In Morocco eBook

This eBook from the Gutenberg Project consists of approximately 173 pages of information about In Morocco.

In Morocco eBook

This eBook from the Gutenberg Project consists of approximately 173 pages of information about In Morocco.

At the suggestion of the municipal officials we mounted the stairs and looked down on the packed square.  There can be no more Oriental sight this side of the Atlas and the Sahara.  The square is surrounded by low mud-houses, fondaks, cafes, and the like.  In one corner, near the archway leading into the souks, is the fruit-market, where the red-gold branches of unripe dates[A] for animal fodder are piled up in great stacks, and dozens of donkeys are coming and going, their panniers laden with fruits and vegetables which are being heaped on the ground in gorgeous pyramids:  purple egg-plants, melons, cucumbers, bright orange pumpkins, mauve and pink and violet onions, rusty crimson pomegranates and the gold grapes of Sefrou and Sale, all mingled with fresh green sheaves of mint and wormwood.

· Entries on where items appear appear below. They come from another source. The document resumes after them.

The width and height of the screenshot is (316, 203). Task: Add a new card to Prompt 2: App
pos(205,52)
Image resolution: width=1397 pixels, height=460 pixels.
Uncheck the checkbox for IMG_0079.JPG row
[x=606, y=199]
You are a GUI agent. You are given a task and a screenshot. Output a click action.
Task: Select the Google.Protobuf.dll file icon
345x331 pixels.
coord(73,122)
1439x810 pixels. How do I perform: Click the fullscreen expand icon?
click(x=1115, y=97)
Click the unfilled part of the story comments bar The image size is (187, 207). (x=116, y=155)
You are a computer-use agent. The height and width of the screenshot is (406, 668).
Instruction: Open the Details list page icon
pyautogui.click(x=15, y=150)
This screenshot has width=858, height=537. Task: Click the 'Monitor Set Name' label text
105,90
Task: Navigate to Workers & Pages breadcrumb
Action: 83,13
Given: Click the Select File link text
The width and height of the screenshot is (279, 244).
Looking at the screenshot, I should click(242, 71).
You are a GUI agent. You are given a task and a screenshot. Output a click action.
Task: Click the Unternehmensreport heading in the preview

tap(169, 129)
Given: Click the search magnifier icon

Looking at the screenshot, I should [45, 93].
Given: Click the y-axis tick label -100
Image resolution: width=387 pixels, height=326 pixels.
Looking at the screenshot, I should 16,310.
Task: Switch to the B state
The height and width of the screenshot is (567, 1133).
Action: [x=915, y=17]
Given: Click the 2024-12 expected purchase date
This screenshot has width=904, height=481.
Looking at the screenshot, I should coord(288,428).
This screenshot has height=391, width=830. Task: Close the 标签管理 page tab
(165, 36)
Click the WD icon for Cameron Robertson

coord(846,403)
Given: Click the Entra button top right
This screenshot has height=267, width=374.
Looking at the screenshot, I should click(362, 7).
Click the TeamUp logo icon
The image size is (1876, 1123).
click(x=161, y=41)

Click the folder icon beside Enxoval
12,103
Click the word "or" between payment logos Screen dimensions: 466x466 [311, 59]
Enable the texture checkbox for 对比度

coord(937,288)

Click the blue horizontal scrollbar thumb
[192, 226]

[Footnote A:  Dates do not ripen in Morocco.]

[Illustration:  From a photograph from “France-Maroc"

Marrakech—­a fondak]

In the middle of the square sit the story-tellers’ turbaned audiences.  Beyond these are the humbler crowds about the wild-ringleted snake-charmers with their epileptic gestures and hissing incantations, and farther off, in the densest circle of all, we could just discern the shaved heads and waving surpliced arms of the dancing-boys.  Under an archway near by an important personage in white muslin, mounted on a handsome mule and surrounded by his attendants, sat with motionless face and narrowed eyes gravely following the movements of the dancers.

Suddenly, as we stood watching the extraordinary animation of the scene, a reddish light overspread it, and one of our companions exclaimed:  “Ah—­a dust-storm!”

In that very moment it was upon us:  a red cloud rushing across the square out of nowhere, whirling the date-branches over the heads of the squatting throngs, tumbling down the stacks of fruits and vegetables, rooting up the canvas awnings over the lemonade-sellers’ stalls and before the cafe doors, huddling the blinded donkeys under the walls of the fondak, and stripping to the hips the black slave-girls scudding home from the souks.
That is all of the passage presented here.